▶ _Pasaje proporcionado_
###
16. ¿Qué significan “El día del Señor”y “La noche del Señor” en el trabajo?
Respecto al versículo: “¡Ay de vosotros, que deseáis el día del Señor! ¿Para qué deseáis el día del Señor? Este es oscuridad, y no Luz” (Amos 5:18) los sabios han dicho lo siguiente: Existe una parábola que relata la historia de un gallo y un murciélago que se encontraban aguardando la luz. El gallo le dice al murciélago: ‘Yo aguardo la luz, pues la luz me pertenece; en cambio tú, ¿qué necesidad tienes de ella?’” (Sanedrín 98,2). La interpretación indica que, debido a que el murciélago no tiene ojos para ver, ¿qué es lo que gana de la luz del sol? Es más, para quien no tiene ojos, la luz del sol únicamente hace aumentar la oscuridad.
Debemos comprender esta parábola sobre la relación que tienen los ojos con la capacidad de mirar la Luz de Dios, que el texto llama “el día del Señor”. Ese es el sentido con el que los sabios escribieron la parábola acerca del murciélago, pues quien no tiene ojos permanece en la oscuridad.
También debemos entender qué significan “el día del Señor” y “la noche del Señor”; y cuál es la diferencia entre ambos. Nosotros distinguimos el día de los humanos por medio del amanecer, cuando comienza el día. Pero cuando hablamos del “día del Señor”, ¿cómo lo identificamos?
###
▶ _Material extraído_
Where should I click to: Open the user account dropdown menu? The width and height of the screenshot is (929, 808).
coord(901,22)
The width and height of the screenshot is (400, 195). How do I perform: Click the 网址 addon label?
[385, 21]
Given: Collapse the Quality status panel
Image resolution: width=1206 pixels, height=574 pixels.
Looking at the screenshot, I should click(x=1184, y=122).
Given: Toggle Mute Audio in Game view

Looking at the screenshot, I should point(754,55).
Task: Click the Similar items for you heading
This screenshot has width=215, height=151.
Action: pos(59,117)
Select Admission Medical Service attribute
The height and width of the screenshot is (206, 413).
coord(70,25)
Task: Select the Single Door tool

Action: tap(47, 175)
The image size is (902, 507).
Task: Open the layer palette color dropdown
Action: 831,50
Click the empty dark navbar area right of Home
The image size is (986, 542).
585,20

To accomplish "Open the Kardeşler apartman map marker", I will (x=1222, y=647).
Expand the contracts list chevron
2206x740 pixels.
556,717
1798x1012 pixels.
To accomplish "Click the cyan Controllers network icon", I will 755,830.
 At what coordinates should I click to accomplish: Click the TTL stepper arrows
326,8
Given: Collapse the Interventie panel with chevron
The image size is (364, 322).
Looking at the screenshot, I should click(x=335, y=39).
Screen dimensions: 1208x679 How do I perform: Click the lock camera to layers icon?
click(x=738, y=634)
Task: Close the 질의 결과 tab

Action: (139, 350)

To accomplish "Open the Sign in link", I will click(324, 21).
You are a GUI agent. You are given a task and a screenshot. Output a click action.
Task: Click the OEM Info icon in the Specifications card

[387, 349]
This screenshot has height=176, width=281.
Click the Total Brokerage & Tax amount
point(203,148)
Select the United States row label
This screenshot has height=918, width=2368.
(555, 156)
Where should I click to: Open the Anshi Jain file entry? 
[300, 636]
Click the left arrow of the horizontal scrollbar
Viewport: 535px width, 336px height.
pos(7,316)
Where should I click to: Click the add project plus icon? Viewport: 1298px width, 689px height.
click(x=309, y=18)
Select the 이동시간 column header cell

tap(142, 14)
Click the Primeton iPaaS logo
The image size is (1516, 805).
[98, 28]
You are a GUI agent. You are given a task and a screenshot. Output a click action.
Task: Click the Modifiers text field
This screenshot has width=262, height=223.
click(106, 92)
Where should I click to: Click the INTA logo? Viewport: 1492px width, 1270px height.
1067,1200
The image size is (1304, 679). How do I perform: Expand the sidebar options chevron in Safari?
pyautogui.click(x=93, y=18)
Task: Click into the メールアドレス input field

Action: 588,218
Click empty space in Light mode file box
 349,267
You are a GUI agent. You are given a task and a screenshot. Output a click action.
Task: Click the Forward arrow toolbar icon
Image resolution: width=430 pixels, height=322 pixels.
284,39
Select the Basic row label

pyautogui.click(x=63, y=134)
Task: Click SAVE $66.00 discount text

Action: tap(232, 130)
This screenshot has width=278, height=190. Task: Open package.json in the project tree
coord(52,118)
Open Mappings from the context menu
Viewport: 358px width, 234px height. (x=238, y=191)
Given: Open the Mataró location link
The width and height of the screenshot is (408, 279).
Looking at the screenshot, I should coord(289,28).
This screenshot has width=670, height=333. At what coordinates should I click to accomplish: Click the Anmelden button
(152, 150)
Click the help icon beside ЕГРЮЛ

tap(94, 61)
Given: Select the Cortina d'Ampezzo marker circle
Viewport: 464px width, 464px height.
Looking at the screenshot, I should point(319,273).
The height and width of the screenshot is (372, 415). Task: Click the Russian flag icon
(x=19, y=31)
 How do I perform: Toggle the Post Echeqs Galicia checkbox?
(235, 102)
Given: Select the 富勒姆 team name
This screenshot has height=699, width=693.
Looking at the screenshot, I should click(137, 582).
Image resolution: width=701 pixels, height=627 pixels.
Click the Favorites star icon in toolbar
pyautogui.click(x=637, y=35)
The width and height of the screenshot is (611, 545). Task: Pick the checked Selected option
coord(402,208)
###
▶ _Instrucciones_
Retoma, por favor, el texto sobre «el día del Señor» y «la noche del Señor» y continúalo a partir de su última oración.

▶ _Resultado del ejercicio_
La respuesta es: con la aparición del sol. En otras palabras, cuando el sol brilla sobre la tierra, lo llamamos “día”. Y cuando el sol no brilla, lo denominamos “oscuridad”. Pasa lo mismo con el Creador. El día se llama “revelación” y la oscuridad se considera “ocultamiento de Su Rostro”.
Esto significa que cuando hay revelación del Rostro, cuando es tan claro para la persona como el día, se llama “día”. Tal como han dicho nuestros sabios acerca del versículo: “El asesino se levanta con la luz, para matar al pobre y necesitado; y por la noche, actúa como un ladrón” (Talmud, Psajim 2). Y puesto que dijo, “y por la noche actúa como un ladrón”, resulta que la luz es “día”. Ahí dice que si el asunto les resulta tan claro como la luz que llega a las almas, entonces es un asesino, y es posible salvar su alma. De este modo vemos que con respecto al día la Guemará (Talmud) afirma que es un asunto tan claro como el día.
De esto se desprende que “el día del Señor” implica que La Providencia –el modo en que el Creador dirige al mundo, claramente adopta la forma de la benevolencia. Por ejemplo, cuando uno reza, su plegaria es contestada de inmediato, y recibe aquello por lo cual rezó; y uno triunfa dondequiera que se vuelque. Esto se llama “el día del Señor”.
Y a la inversa, la oscuridad, que es la noche, significa la ocultación del Rostro. Esto hace que surjan dudas en uno con respecto a la dirección benevolente y los pensamientos ajenos. Dicho de otro modo, el ocultamiento de la Providencia despierta en uno estos pensamientos y puntos de vista ajenos. Esto se llama “noche” y “oscuridad”. Es decir, uno experimenta un estado en el que siente que el mundo se le ha tornado oscuro.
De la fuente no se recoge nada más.